Crossing and metabolism of tyrosol and hydroxytyrosol by implementing an in vitro blood-brain barrier model of human primary cells

Abstract

There is mounting evidence that the neuroprotective activities associated with olive oil consumption are related to the presence of the phenolic alcohols tyrosol (Tyr) and hydroxytyrosol (HT). In vitro blood-brain barrier (BBB) models are considered as indispensable platforms for the mechanistic assessment of compound permeability. However, it is important to note that most of these models offer only a limited representation of BBB physiology.
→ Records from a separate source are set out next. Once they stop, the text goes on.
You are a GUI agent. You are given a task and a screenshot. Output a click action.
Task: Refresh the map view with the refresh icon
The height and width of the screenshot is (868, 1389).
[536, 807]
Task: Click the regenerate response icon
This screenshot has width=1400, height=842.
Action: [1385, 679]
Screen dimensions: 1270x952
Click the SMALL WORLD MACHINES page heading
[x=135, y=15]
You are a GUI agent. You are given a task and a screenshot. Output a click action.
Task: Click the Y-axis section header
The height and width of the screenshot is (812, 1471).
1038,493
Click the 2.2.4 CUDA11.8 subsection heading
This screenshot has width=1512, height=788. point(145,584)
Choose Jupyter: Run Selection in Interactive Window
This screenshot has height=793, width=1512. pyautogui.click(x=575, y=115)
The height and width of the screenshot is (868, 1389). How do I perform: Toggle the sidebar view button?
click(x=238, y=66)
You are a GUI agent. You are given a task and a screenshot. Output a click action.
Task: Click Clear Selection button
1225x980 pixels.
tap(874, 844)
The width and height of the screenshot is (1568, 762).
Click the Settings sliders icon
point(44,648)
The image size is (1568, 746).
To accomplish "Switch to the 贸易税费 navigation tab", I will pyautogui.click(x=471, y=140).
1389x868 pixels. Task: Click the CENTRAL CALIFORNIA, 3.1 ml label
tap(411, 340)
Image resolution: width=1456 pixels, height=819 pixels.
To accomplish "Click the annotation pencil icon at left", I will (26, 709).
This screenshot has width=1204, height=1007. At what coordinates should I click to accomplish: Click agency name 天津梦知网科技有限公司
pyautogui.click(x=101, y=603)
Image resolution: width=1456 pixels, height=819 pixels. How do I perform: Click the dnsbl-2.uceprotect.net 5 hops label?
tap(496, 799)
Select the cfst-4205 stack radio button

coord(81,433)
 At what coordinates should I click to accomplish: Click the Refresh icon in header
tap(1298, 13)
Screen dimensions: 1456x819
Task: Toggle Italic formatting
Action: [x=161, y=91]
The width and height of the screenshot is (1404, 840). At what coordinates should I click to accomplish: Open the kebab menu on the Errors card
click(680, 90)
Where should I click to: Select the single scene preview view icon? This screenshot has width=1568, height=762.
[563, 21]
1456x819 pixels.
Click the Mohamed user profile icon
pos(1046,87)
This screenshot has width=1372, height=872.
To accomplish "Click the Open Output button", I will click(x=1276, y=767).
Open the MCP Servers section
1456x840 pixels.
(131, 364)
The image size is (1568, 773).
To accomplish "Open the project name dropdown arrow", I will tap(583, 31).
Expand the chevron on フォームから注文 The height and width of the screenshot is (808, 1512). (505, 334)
The aim of the present study was to develop a human tri-culture (human brain microvascular endothelial cells (HBMECs), astrocytes and pericytes) BBB model to evaluate the permeability of dietary bioactives. In particular, the crossing of Tyr and HT through the BBB and the BBB’s potential to further metabolize these bioactives was evaluated. The set up of the model was focused on HBMECs seeding density and extracellular matrix composition, revealing that 1 × 10⁵ cells and fibronectin coating of the apical transwell surface yielded higher TEER values and improved barrier integrity. Immunocytochemical analysis further confirmed well-defined ZO-1 localisation at cell–cell junctions. After 96h of the establishment of the triculture, the human origin-BBB (ho-BBB) model presented the optimal barrier conditions for permeability studies execution. The transport across the ho-BBB of Tyr and HT (1 and 10 µM) was evaluated by UPLC-MS/MS. Our results prove that the ho-BBB is more permeable to HT (high permeability) than Tyr (medium permeability) determined by calculating transport percentages and apparent permeability coefficients (Papp). This study provides the first evidence that HBMEC cells can metabolize HT, transforming it into HT-3ʹ-sulfate and HT-4ʹ-sulfate.